O que nos propomos fazer neste VII Congresso Internacional em Estudos Culturais é enfrentar esta questão, mas não partindo de um quadro histórico, social e político abstrato e idealizado. Como é próprio dos Estudos Culturais (contexto teórico a partir do qual desenvolveremos a abordagem a esta questão) pretendemos indagar a materialidade política, económica, social e histórica que as questões de género e as suas performatividades convocam e articulam em tempos de democracia ameaçada.

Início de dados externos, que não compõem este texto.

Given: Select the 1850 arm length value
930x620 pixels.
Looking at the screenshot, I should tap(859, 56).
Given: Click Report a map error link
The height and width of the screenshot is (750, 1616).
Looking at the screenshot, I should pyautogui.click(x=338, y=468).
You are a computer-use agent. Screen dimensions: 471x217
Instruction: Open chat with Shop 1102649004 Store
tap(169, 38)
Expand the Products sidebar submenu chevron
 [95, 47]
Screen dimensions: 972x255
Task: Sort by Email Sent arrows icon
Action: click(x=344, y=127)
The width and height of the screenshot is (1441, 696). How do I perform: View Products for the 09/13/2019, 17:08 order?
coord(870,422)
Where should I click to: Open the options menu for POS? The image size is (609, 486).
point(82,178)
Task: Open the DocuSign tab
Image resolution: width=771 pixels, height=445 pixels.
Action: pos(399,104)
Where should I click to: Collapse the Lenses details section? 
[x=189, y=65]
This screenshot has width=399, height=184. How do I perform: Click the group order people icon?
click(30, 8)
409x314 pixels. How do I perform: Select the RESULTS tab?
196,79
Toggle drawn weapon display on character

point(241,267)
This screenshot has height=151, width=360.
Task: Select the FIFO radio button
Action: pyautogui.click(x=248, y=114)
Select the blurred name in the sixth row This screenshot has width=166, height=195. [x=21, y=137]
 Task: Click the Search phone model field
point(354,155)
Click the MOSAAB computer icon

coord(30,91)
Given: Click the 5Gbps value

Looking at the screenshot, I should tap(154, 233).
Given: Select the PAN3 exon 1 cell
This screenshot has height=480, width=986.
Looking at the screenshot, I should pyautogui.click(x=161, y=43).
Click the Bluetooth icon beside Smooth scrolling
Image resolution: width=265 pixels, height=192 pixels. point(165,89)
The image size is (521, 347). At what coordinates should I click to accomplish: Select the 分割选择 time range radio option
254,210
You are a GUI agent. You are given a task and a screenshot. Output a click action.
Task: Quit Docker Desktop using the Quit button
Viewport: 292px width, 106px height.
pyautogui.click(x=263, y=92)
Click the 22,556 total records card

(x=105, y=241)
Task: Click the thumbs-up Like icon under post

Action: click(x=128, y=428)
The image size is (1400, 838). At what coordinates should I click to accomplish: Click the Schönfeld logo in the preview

Em face deste quadro, que reconhecemos não apenas na Europa, mas em muitas partes do mundo, e que é transversal a diversas coordenadas histórico-culturais e diferentes regimes políticos, somos forçados a concluir que as problemáticas de género, os estudos de género, as políticas que promovem a igualdade e liberdade de género parecem atingir algo de muito profundo nos seres humanos e na forma como estes se organizam, distribuindo desigualmente o poder. É o que nos revela a magnitude e violência dos movimentos antigénero, cuja atividade sinaliza precisamente que o Rei vai nu, mas que, por outro lado, se pudermos silenciar essa evidência, é como se ele continuasse vestido e o elefante não estivesse no meio da sala.
É neste contexto cultural e político que o VII Congresso Internacional em Estudos Culturais, subordinado ao tema Performatividades de Género na Democracia Ameaçada pretende suscitar propostas de debate e performances em torno dos seguintes eixos fundamentais:
- Género, entre o real e o virtual nos espaços (in)formais: censura, discursos de ódio nos media e o capitalismo tecnológico;
- Performances sociais de género: patriarcado, construção das masculinidades e corpos nos espaços público e privado generificados;
- Corpos dissidentes, tecnocorpos, transhumanos e pós-humanos: resistências políticas produzidas pelo e no corpo;
- Feminismos e Dissidências: raça/etnia e interseccionalidade, ciberfeminismos e ecofeminismo;
- Corpos, Economia do Sexo e Saúde: direitos, prazeres, autonomias e violências;
- Políticas públicas, género, sexualidade e agenciamento no contexto educacional: formação de professores, educação sexual e cidadania como resistências e estratégias de não normalização.
Referências bibliográficas
Butler, Judith. (2018/2004). “Violência, Luto, Política” [“Violence, Mourning, Politics”], Baptista, M. M. (Org.), Género e Performance: Textos Essenciais 1. Coimbra: Grácio Editor, pp. 21-51.
Kuhar, R., & In Paternotte, D. (2017). Anti-gender campaigns in Europe: Mobilizing against equality. London & New York: Rowman & Littlefield International.
Marx, Karl. (2017/1867). O Capital, Lisboa: Edições 70.